Data for processing →

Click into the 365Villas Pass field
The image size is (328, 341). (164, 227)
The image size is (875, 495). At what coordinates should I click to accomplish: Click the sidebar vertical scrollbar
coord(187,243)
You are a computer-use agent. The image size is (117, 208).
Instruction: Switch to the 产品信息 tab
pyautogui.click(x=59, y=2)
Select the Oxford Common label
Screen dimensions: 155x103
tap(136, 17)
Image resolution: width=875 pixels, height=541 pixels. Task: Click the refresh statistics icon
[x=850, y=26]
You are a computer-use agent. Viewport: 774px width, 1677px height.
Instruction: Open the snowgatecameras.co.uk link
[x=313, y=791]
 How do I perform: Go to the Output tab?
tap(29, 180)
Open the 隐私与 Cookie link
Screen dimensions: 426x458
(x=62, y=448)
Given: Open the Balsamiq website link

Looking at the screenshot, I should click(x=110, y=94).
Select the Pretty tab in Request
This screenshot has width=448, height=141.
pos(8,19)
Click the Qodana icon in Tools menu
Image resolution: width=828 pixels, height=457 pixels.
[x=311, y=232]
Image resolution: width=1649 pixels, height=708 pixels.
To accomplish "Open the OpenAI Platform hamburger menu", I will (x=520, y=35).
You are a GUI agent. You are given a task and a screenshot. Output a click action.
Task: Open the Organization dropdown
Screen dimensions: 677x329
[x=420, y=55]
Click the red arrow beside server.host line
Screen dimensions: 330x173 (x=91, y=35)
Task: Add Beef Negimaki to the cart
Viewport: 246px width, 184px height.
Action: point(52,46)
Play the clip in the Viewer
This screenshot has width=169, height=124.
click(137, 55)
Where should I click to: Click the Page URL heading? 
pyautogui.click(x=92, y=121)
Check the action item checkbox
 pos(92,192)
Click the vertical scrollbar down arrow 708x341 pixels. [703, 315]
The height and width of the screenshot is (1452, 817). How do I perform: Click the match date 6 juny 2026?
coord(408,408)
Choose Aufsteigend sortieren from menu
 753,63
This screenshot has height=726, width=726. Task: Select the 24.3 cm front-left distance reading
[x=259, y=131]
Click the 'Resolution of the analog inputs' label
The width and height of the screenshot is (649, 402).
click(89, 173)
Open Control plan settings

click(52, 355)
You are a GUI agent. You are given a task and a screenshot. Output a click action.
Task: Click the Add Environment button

Task goal → From the first line to the last, transcribe the records exactly.

Exercise result →
Click into the 365Villas Pass field
The image size is (328, 341). (164, 227)
The image size is (875, 495). At what coordinates should I click to accomplish: Click the sidebar vertical scrollbar
coord(187,243)
You are a computer-use agent. The image size is (117, 208).
Instruction: Switch to the 产品信息 tab
pyautogui.click(x=59, y=2)
Select the Oxford Common label
Screen dimensions: 155x103
tap(136, 17)
Image resolution: width=875 pixels, height=541 pixels. Task: Click the refresh statistics icon
[x=850, y=26]
You are a computer-use agent. Viewport: 774px width, 1677px height.
Instruction: Open the snowgatecameras.co.uk link
[x=313, y=791]
 How do I perform: Go to the Output tab?
tap(29, 180)
Open the 隐私与 Cookie link
Screen dimensions: 426x458
(x=62, y=448)
Given: Open the Balsamiq website link

Looking at the screenshot, I should click(x=110, y=94).
Select the Pretty tab in Request
This screenshot has width=448, height=141.
pos(8,19)
Click the Qodana icon in Tools menu
Image resolution: width=828 pixels, height=457 pixels.
[x=311, y=232]
Image resolution: width=1649 pixels, height=708 pixels.
To accomplish "Open the OpenAI Platform hamburger menu", I will (x=520, y=35).
You are a GUI agent. You are given a task and a screenshot. Output a click action.
Task: Open the Organization dropdown
Screen dimensions: 677x329
[x=420, y=55]
Click the red arrow beside server.host line
Screen dimensions: 330x173 (x=91, y=35)
Task: Add Beef Negimaki to the cart
Viewport: 246px width, 184px height.
Action: point(52,46)
Play the clip in the Viewer
This screenshot has width=169, height=124.
click(137, 55)
Where should I click to: Click the Page URL heading? 
pyautogui.click(x=92, y=121)
Check the action item checkbox
 pos(92,192)
Click the vertical scrollbar down arrow 708x341 pixels. [703, 315]
The height and width of the screenshot is (1452, 817). How do I perform: Click the match date 6 juny 2026?
coord(408,408)
Choose Aufsteigend sortieren from menu
 753,63
This screenshot has height=726, width=726. Task: Select the 24.3 cm front-left distance reading
[x=259, y=131]
Click the 'Resolution of the analog inputs' label
The width and height of the screenshot is (649, 402).
click(89, 173)
Open Control plan settings

click(52, 355)
You are a GUI agent. You are given a task and a screenshot. Output a click action.
Task: Click the Add Environment button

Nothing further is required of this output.